EXERCISE PROMPT.
With pictures omitted, the line containing "Task: Click the Ticketed status value" and all later lines of the records below are to be restated word for word.

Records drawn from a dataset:
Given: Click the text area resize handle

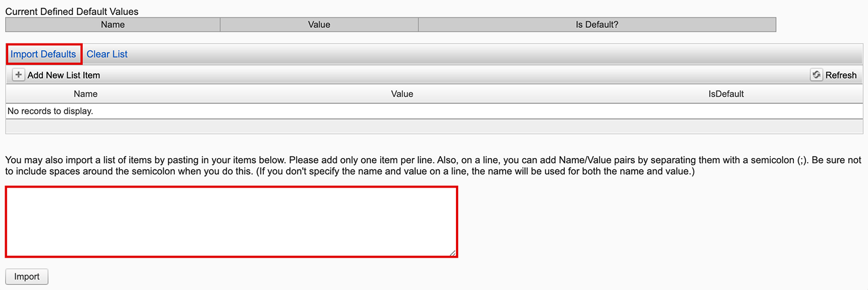Looking at the screenshot, I should click(x=453, y=253).

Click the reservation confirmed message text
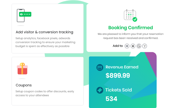click(x=131, y=36)
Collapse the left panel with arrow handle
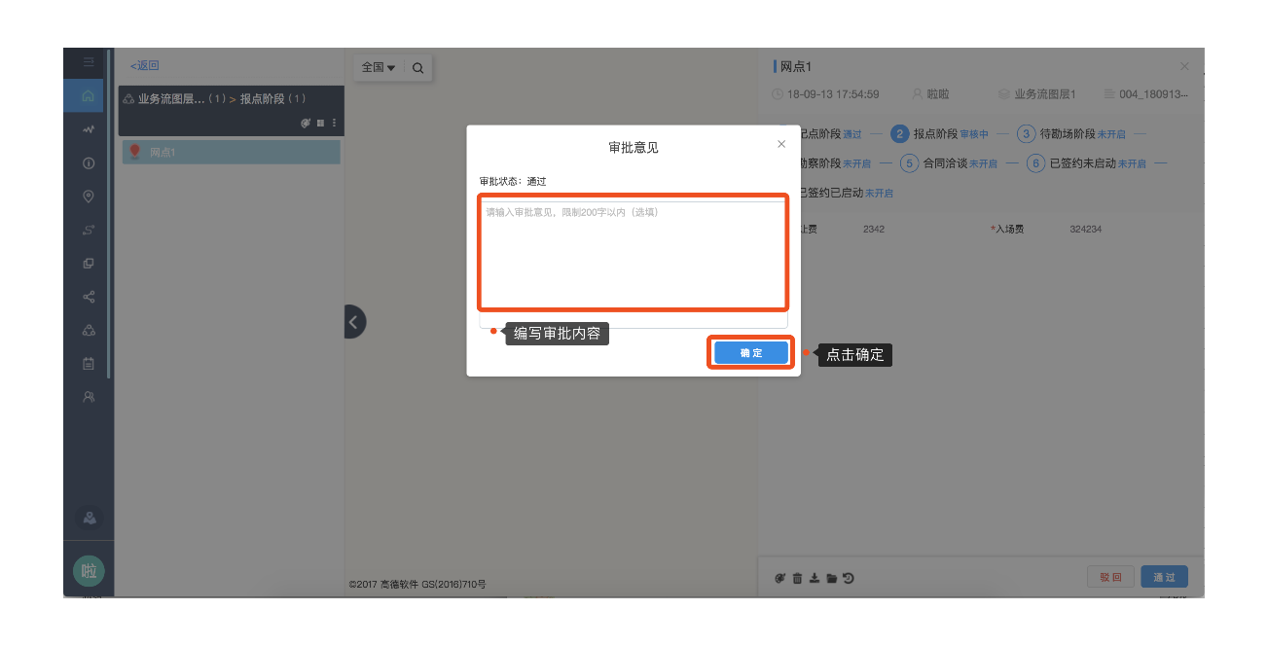This screenshot has width=1268, height=646. click(x=354, y=321)
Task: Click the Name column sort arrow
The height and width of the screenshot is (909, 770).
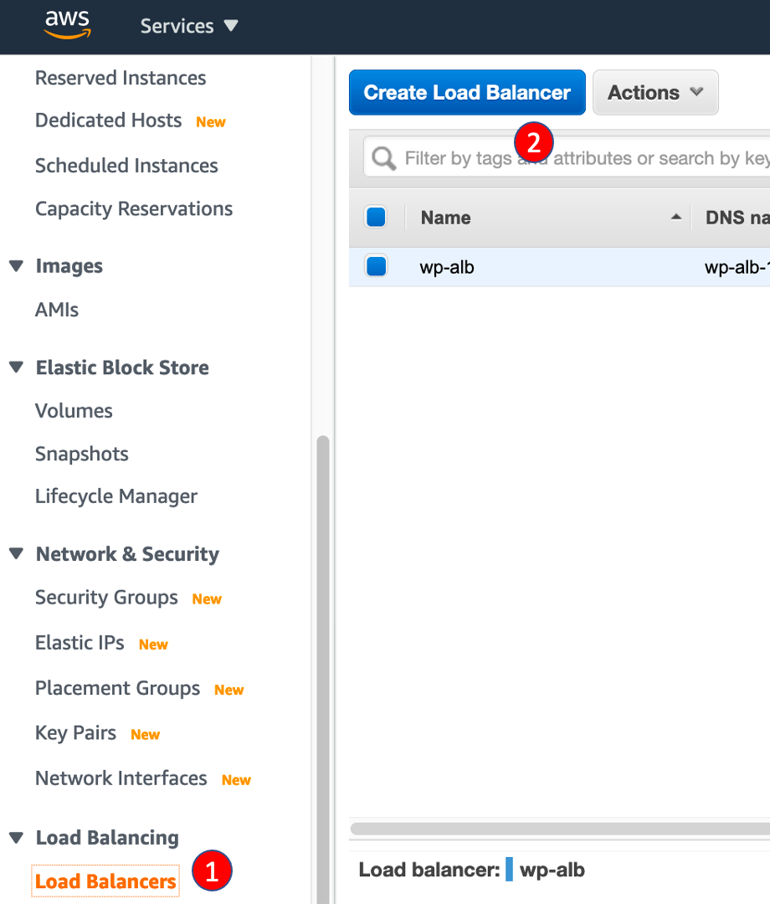Action: coord(675,218)
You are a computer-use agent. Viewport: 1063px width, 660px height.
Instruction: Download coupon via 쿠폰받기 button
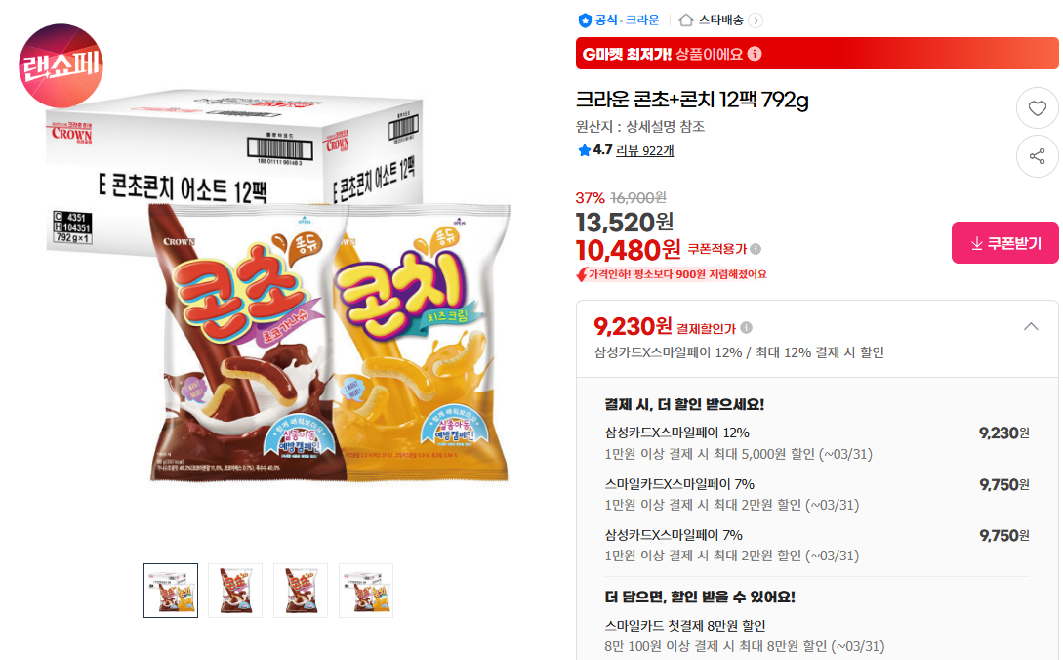coord(1004,243)
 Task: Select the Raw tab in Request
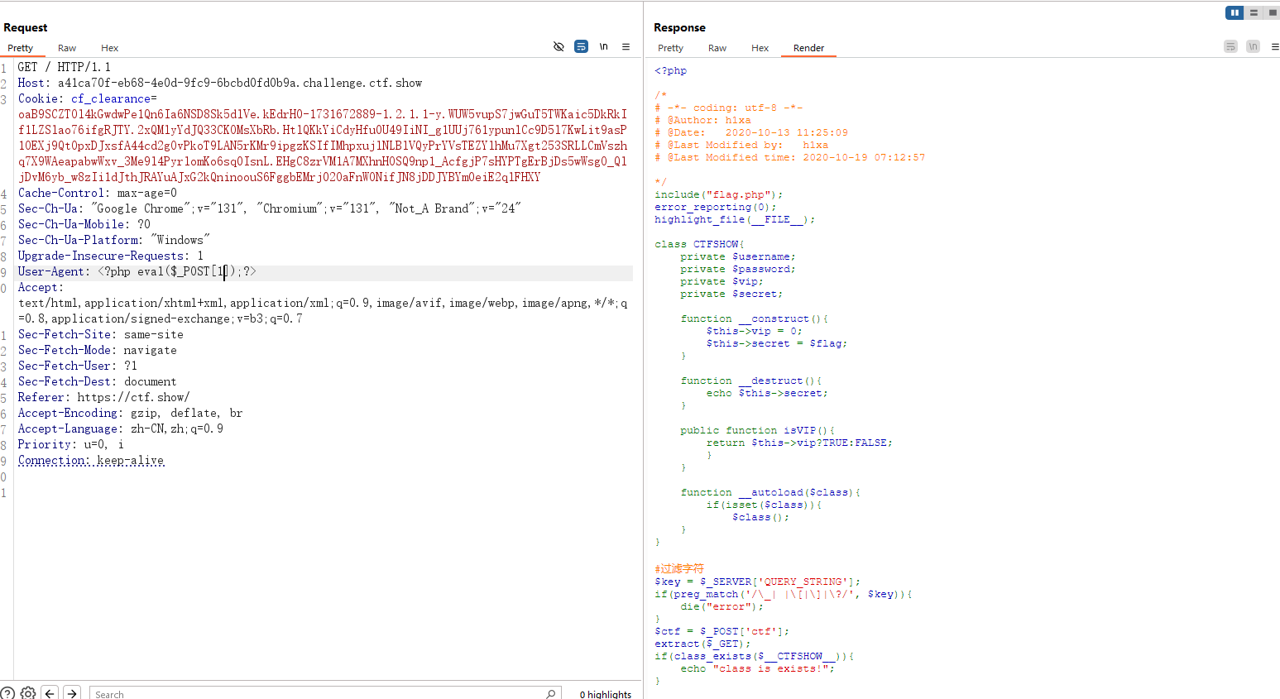tap(67, 48)
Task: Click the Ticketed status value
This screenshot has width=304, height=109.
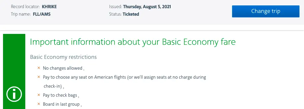Action: click(x=131, y=14)
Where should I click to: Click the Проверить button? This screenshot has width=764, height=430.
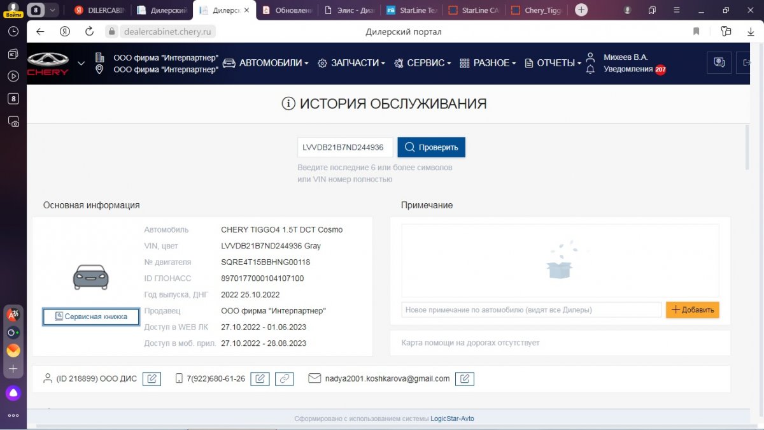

PROBLEM SOLUTION.
Task: Click the Ticketed status value
This screenshot has width=304, height=109.
Action: click(x=131, y=14)
Where should I click to: Click the Проверить button? This screenshot has width=764, height=430.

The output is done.